◆ **The problem**: Give an exact copy of the data that follows, but none of its pictures.

(Beginning of Supplied entries)

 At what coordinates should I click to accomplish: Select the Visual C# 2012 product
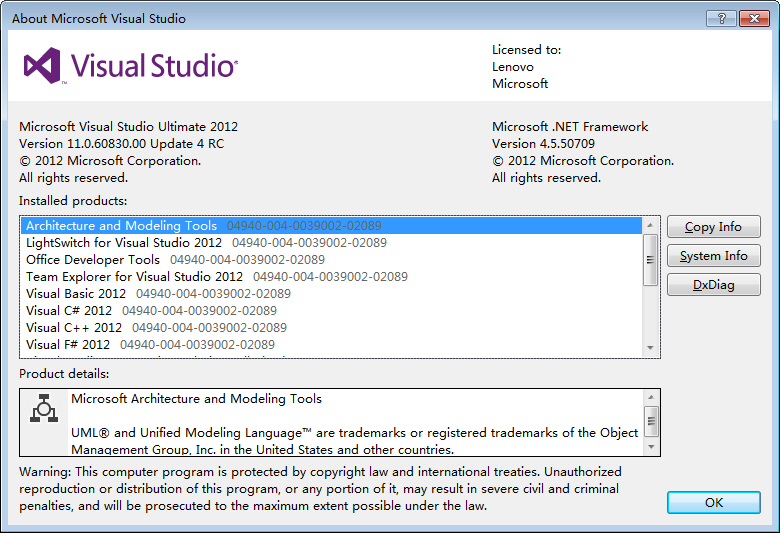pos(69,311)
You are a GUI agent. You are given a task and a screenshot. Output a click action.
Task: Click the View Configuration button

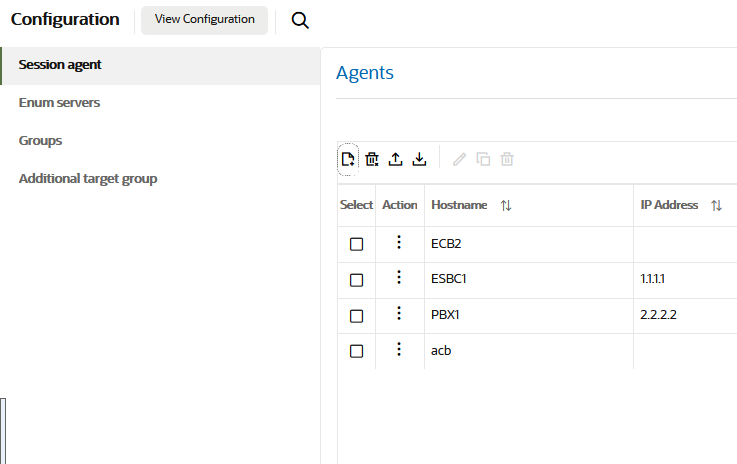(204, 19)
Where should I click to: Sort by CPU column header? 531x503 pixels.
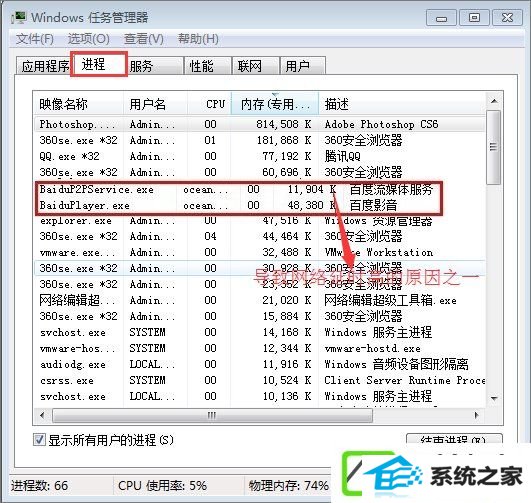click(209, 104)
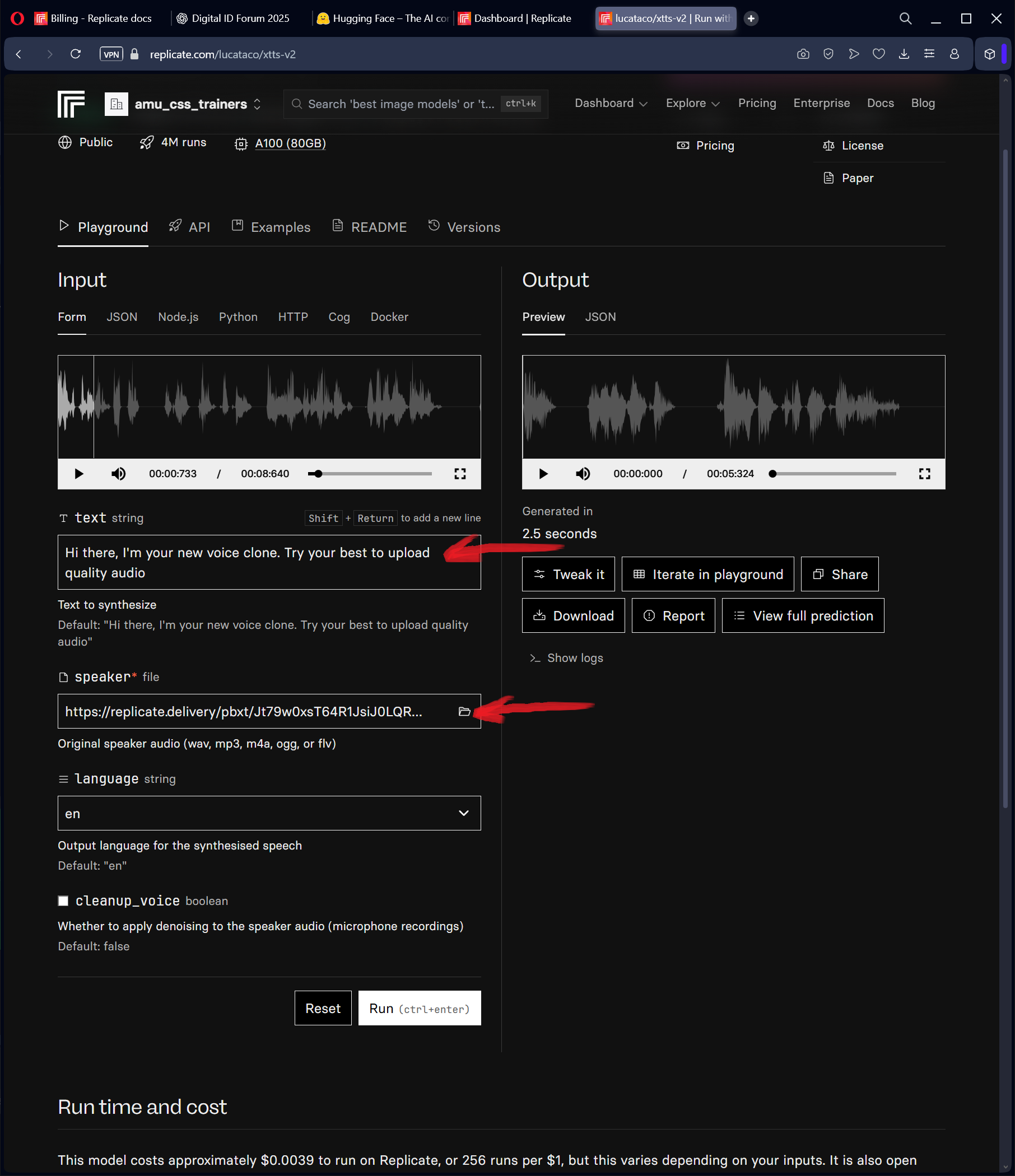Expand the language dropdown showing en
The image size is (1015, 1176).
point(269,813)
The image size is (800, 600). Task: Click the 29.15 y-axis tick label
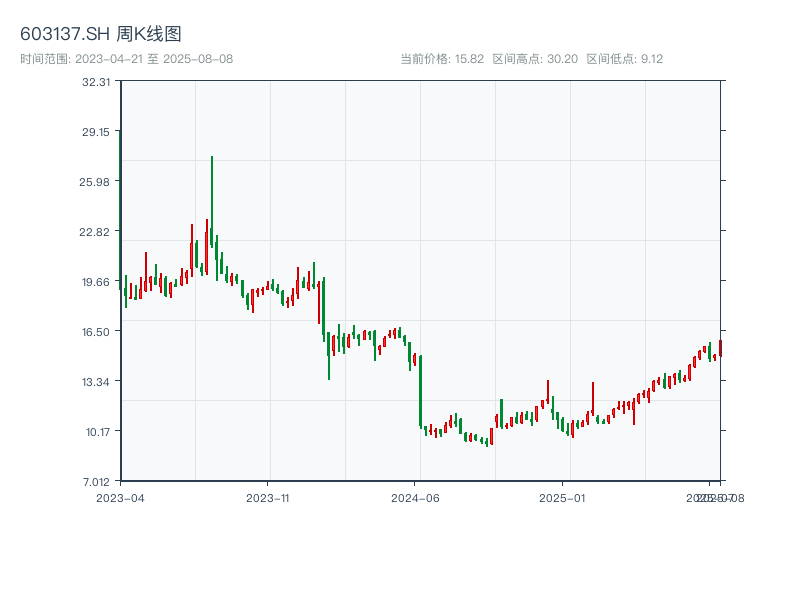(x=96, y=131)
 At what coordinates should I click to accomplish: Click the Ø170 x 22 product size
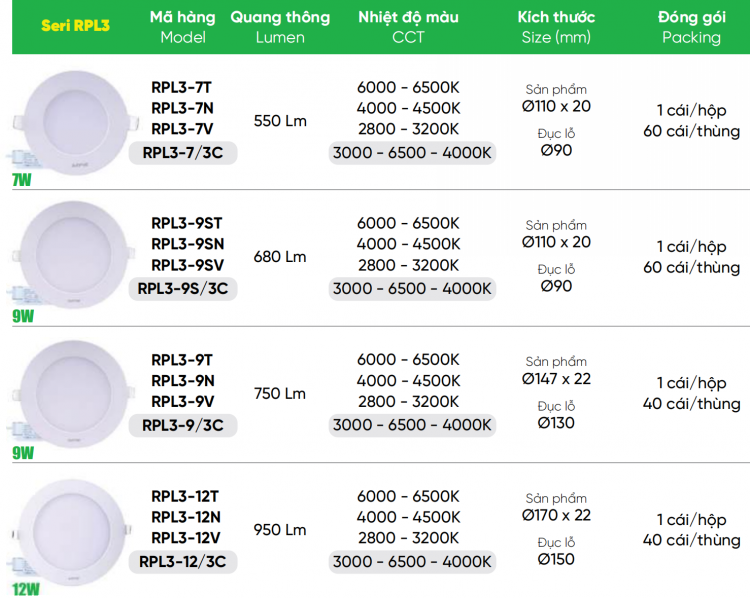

(End of Supplied entries)

◆ **Task solution**:
 At what coordinates should I click to accomplish: Select the Visual C# 2012 product
pos(69,311)
You are a GUI agent. You are given a task and a screenshot. Output a click action.
Task: Click the View Configuration button

(204, 19)
Where should I click to: Sort by CPU column header? 531x503 pixels.
click(209, 104)
Expand the language dropdown showing en
The image size is (1015, 1176).
point(269,813)
The image size is (800, 600). Task: Click the 29.15 y-axis tick label
(x=96, y=131)
 At what coordinates should I click to accomplish: Click the Ø170 x 22 product size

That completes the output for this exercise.